## Required work
What you return must match the records below exactly, down to each character.
====
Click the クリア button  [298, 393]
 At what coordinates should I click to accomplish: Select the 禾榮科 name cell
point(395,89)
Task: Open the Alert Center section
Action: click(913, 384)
====
## Result of this task
Click the クリア button  [298, 393]
 At what coordinates should I click to accomplish: Select the 禾榮科 name cell
point(395,89)
Task: Open the Alert Center section
Action: click(913, 384)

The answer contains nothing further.